# Materials provided start

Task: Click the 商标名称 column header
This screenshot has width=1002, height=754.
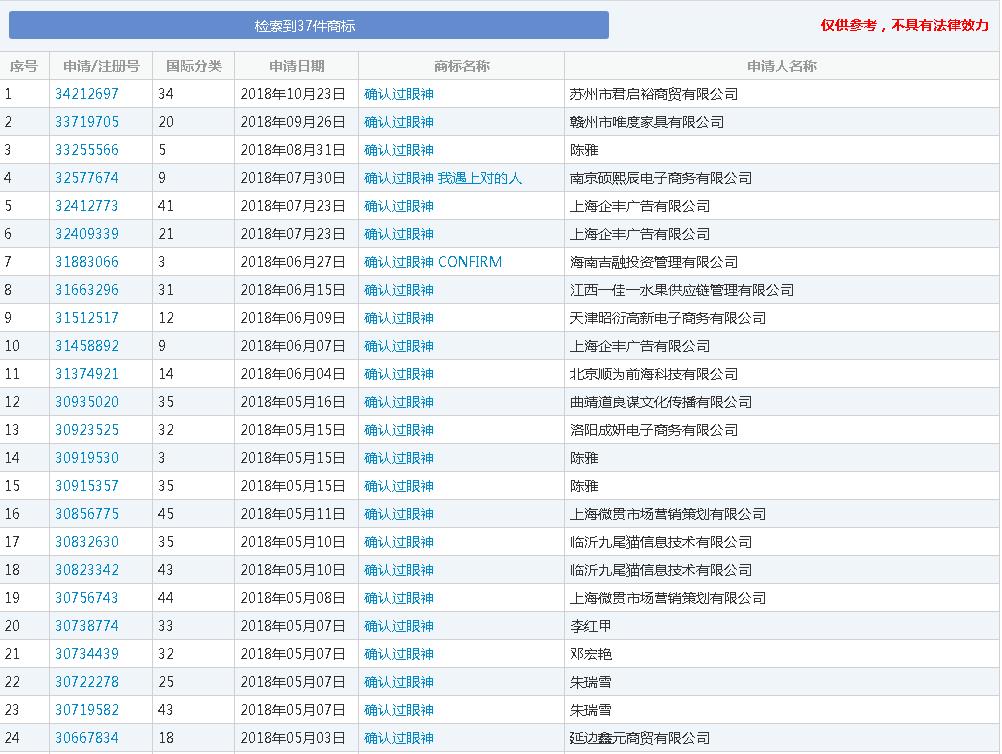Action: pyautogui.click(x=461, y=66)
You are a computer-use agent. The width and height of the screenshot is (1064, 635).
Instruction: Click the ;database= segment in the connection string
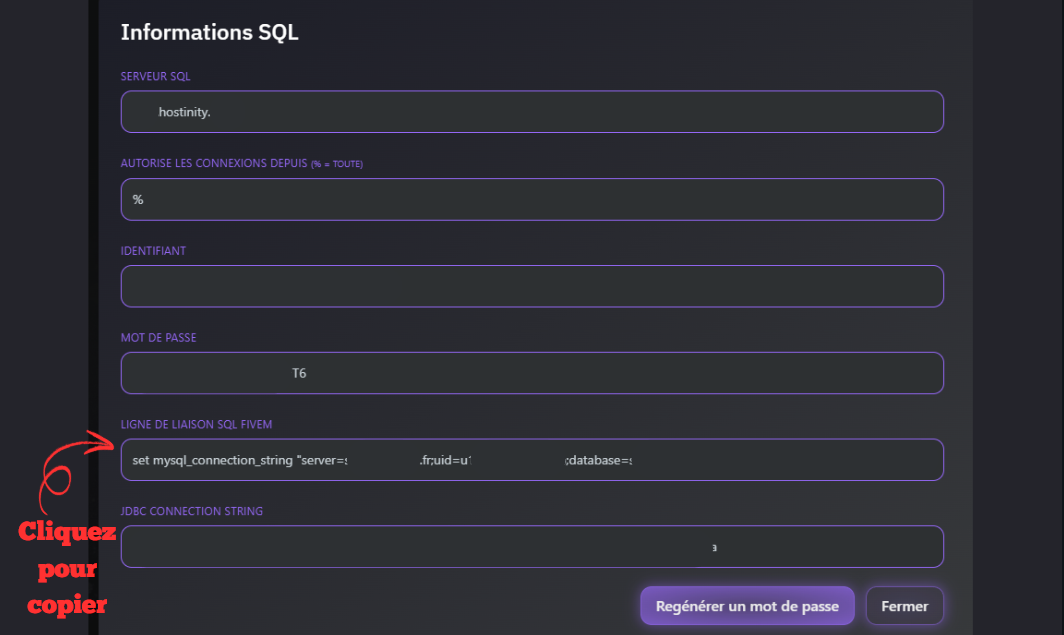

# Materials provided end

**Exercise**
Rewrite every line of the records above as a numbered list. Skip any blank lines and leave out the pictures.

**Answer below**
1. Task: Click the 商标名称 column header
2. This screenshot has width=1002, height=754.
3. Action: pyautogui.click(x=461, y=66)
4. You are a computer-use agent. The width and height of the screenshot is (1064, 635).
5. Instruction: Click the ;database= segment in the connection string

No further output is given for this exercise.